Кобальт не ожидал от себя такой ловкости и прыти. В мгновение ока он оказался у заветной дверцы. Одной рукой придерживая, другой рукой потянул ее на себя за металлическую ручку. Безрезультатно! Он попытался чуть приподнять дверцу, высвобождая ее зажим. На этот раз получилось. В маленькую щель он запустил руку. Раз крючок, два, три — пусто! Ключа на месте не было.
В эту же секунду в вагончике зажегся свет. У входа стоял Краплак, державший в правой руке ключ.
— Ты не это потерял? — скривил он рот в ухмылке. — Я шел проверить, как ты несешь дежурство, и вдруг услышал разговор. Даже и не мог предположить, что ты это, того… нетрадиционной ориентации.
Синий Кобальт стал рыскать глазами по комнате в поисках тяжелого предмета. Он точно понимал, что терять ему уже нечего, но сдаваться просто так не хотелось.
—Не спеши! — фраза, которая дала понять, что Краплак разгадал намерение Синего.
— Я недолюбливаю акрил, но еще больше ненавижу пустобреха Шефа. Хочешь бежать — Беги. Я чувствую приближение новой эры и не стану тебя держать.
Краплак сделал несколько шагов навстречу Синему и протянул ему ключ.
Тот выпучил глаза и, не поверив, не мог решиться взять щедрый подарок судьбы. Когда же заветный тотем оказался в его руках, сглотнув, выдавил:
— А ты как? Пошли с нами!
— Да что ты! — усмехнулся старикан. — Люди никогда не знали, что со мной делать. Я им не нужен.
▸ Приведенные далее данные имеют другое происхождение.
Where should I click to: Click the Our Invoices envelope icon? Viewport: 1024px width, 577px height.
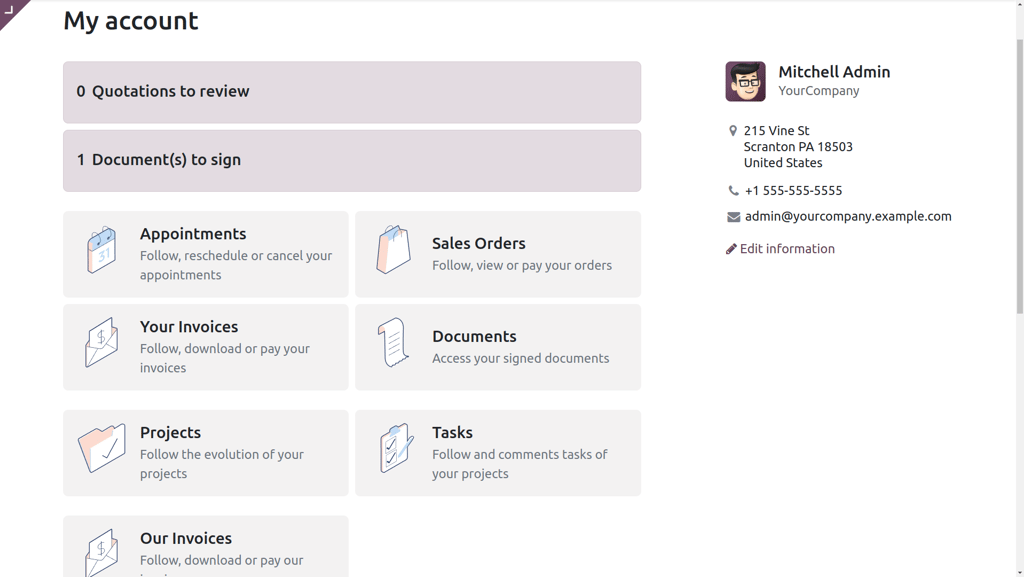coord(101,552)
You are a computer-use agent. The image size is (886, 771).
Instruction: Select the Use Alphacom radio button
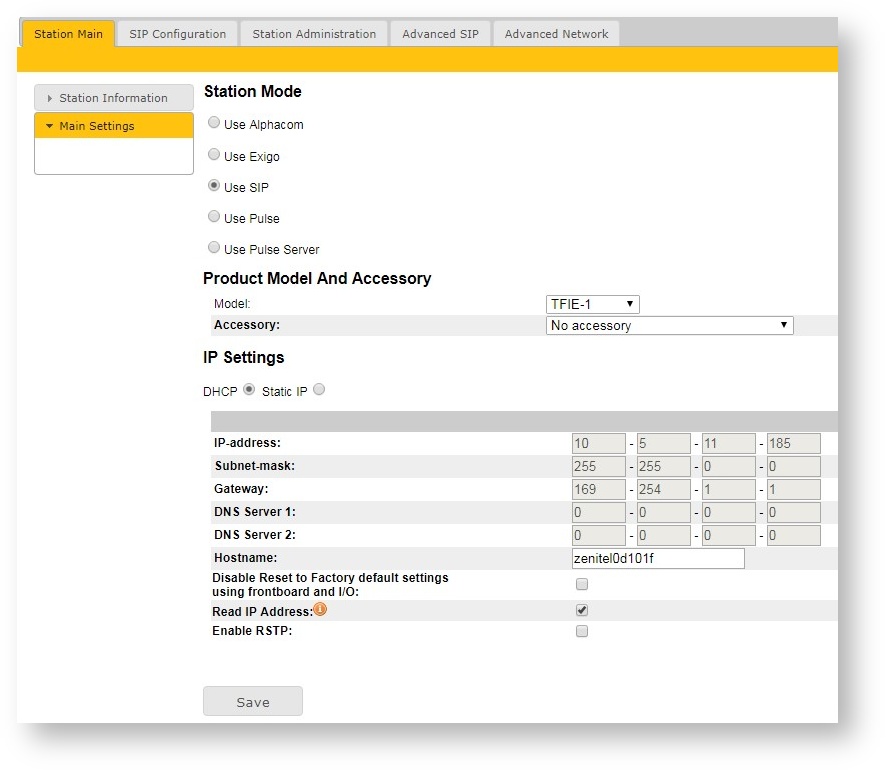tap(214, 124)
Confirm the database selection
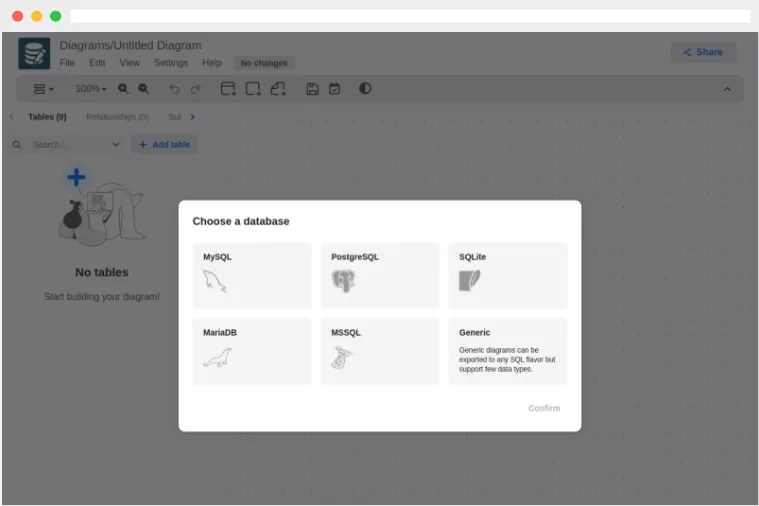Screen dimensions: 759x506 coord(544,408)
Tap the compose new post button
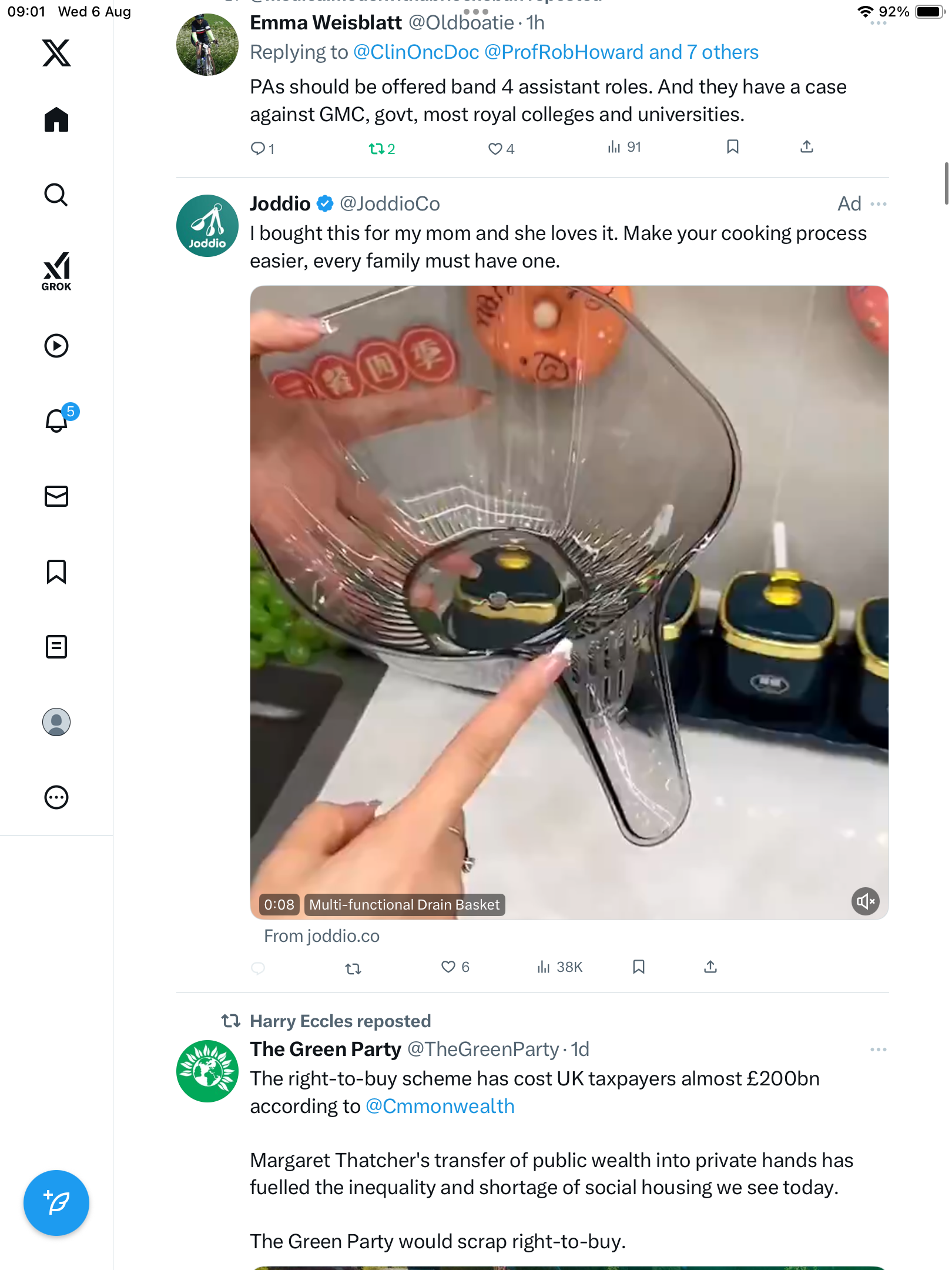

Когда в дверь постучали, художник Жиляев уже крепко спал. Он нехотя встал, воткнул ноги в тапки и побрел к двери.
— Кто там?
— Это Кармин — открывай!
Фраза, похожая на пароль, сработала — дверь открылась.
— Ну вот, наконец! Где ты шляешься? Сорвал мне подготовку к выставке. — забурчал Жиляев. — Купил тебя для работы и не нашел дома в сумке. Выпал? О, да ты не один! Ну, знакомь меня со своими друзьями.
— Пожалуйста. Это — Синий Кобальт, а это — масляная краска Краплак.
Александр улыбнулся.
— Ну вот, я же говорил, что акрил и масло помирятся — если не на холсте, так в жизни.
Кармин залез на диван.
— Краплак у нас на правах рассказчика, сейчас он поведает тебе интереснейшую историю.
— Нет, нет, нет, друзья! — замахал руками Александр. — Завтра встаем в шесть утра и за работу, там и рассказы послушаем.
Кармин нахмурился.
— В шесть утра? Картины пишут при дневном освещении.
Жиляев положил руку на голову.
— Боже, кто бы слышал: краски учат художника жизни. Ну-ка, марш спать!